Bringing non-discrimination to life: Human rights and machine learning

The need for a machine learning framework

There is no doubt that ML is unlocking a new world of value for organisations around the world. But with it, we are faced with new challenges, arising from complexity, opaqueness, ubiquity and exclusiveness. These, along with algorithm design and use of training data, can result in unexpected discriminatory outcomes.

This is particularly problematic where businesses rely on ML for their decision-making, undermining human rights. Practical, industry-wide approaches to overcoming human rights technology challenges are far and few between, with regulators struggling to keep up with new advances. This paper, by the World Economic Forum, makes a call to action to business leaders across the globe to uplift their organisation’s actions, analysis and self-reporting in the development and use of ML to ensure discriminatory outcomes do not occur and human rights are protected.


Machine learning (ML) is defined here as a model “that leverages computer programs that automatically improve with experience and more data.” This white paper proposes a framework to help leaders and organisations understand and manage potential risks that may arise from ML applications. It makes the case that businesses need to take “ongoing, proactive and reactive steps” in their use of ML systems in order to prevent discriminatory outcomes and thus uphold human rights.


This paper was developed from discussions among members of the World Economic Forum Global Future Council on Human Rights and experts in the fields of human rights and machine learning. The conceptual approach was based on the rights outlined in the Universal Declaration of Human Rights as well as other international treaties that outline legal standards relating to human rights and discrimination.

The framework

This paper proposes four guiding principles and a three-step approach for leaders and organisations to adopt to prevent discriminatory outcomes occurring in ML.

Guiding principles

1. Active Inclusion ¬– ensuring that teams developing ML applications are diverse in composition and include multiple inputs from populations that may be affected by outputs of the system.

2. Fairness – defining ‘fairness’ for the context and making sure that questions of bias, advantages and disadvantages on various groups of people are taken into account, throughout the lifecycle of the system.

3. Right to Understanding – identifying where ML plays a role in decision-making that will affect individual’s rights, ensuring that it is then disclosed, that the process explained to end users and is reviewed by a human authority.

4. Access to Remedy – establishing visible and accessible measures for redress in the case of discriminatory outputs of ML.

Recommended approach

Step 1: Identify ML risks – there is a responsibility for all organisations to map out and track against human rights risks in ML design and implementation throughout the life cycle of its use. This is particularly relevant in selecting data sets which may have captured bias towards certain populations.
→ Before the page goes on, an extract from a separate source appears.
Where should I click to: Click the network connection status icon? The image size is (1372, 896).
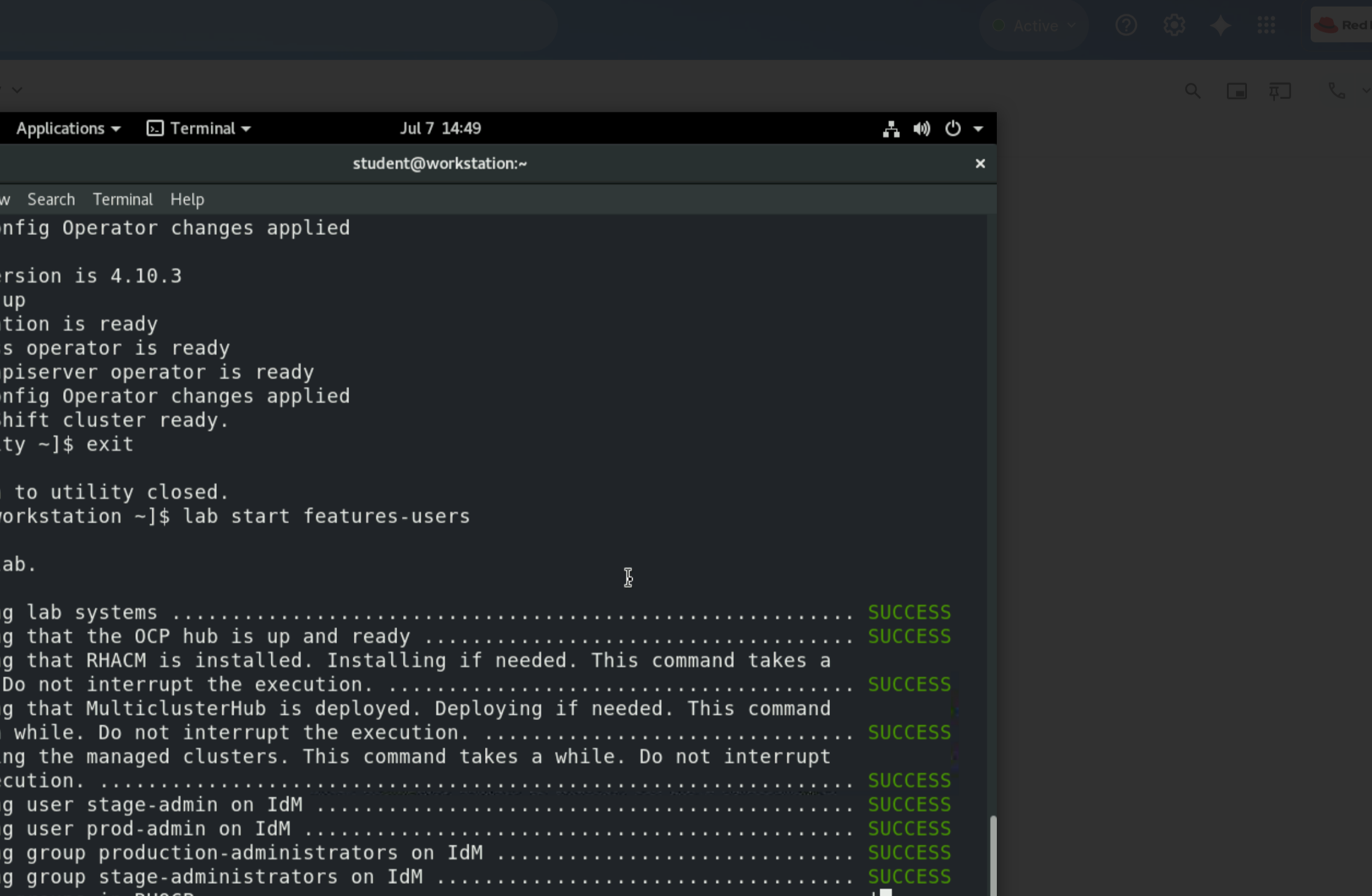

Step 2: Take effective preventative action – people working and developing ML should be encouraged to have “ongoing human-in the-loop checks” to prevent and mitigate discriminatory outputs. Effective governance need to be in place to ensure that positive human rights outcomes are prioritised by the development team.

Step 3: Be transparent about efforts – organisations should aim to be explicit and open about the design, workings and impacts of ML. This comes to life through mechanisms such as internal auditing and open reporting.


For leaders, gaining a comprehensive understanding of the human rights risks involved in emerging technologies is critical. With regulators struggling to keep up, addressing current human rights issues and preventing future incidents is a responsibility that the WEF states “exists over and above compliance with national laws and regulations.” Businesses have a responsibility to communities to make sure that they are doing everything in their power to prevent human rights abuses occurring.

An important factor for leaders to take into account is understanding how discriminatory outcomes may occur across the stages of design, development and data input. While biases may be unintentional, this does not lessen the effects of the outcomes. Leaders should ensure that their teams are trained and undergo due diligence and consultation processes at the appropriate stages in ML development and use.

This is a role that needs to be faced head on and with openness and transparency, not only within an organisation but also to groups that may be affected. This has been acknowledged by the work currently underway by tech firms Google, IBM, Facebook and Microsoft (to name a few) who are developing anti-bias tools. However, the human rights implications for ML are present across almost every sector – from government and healthcare to financial institutions and not for profits.

This paper gives a clear, industry-agnostic three step roadmap for leaders to put into action in order to begin to tackle their role in this new ethics issue. With businesses’ ML programs affecting the lives of millions of people across the globe, this is truly a situation where with great power comes great responsibility.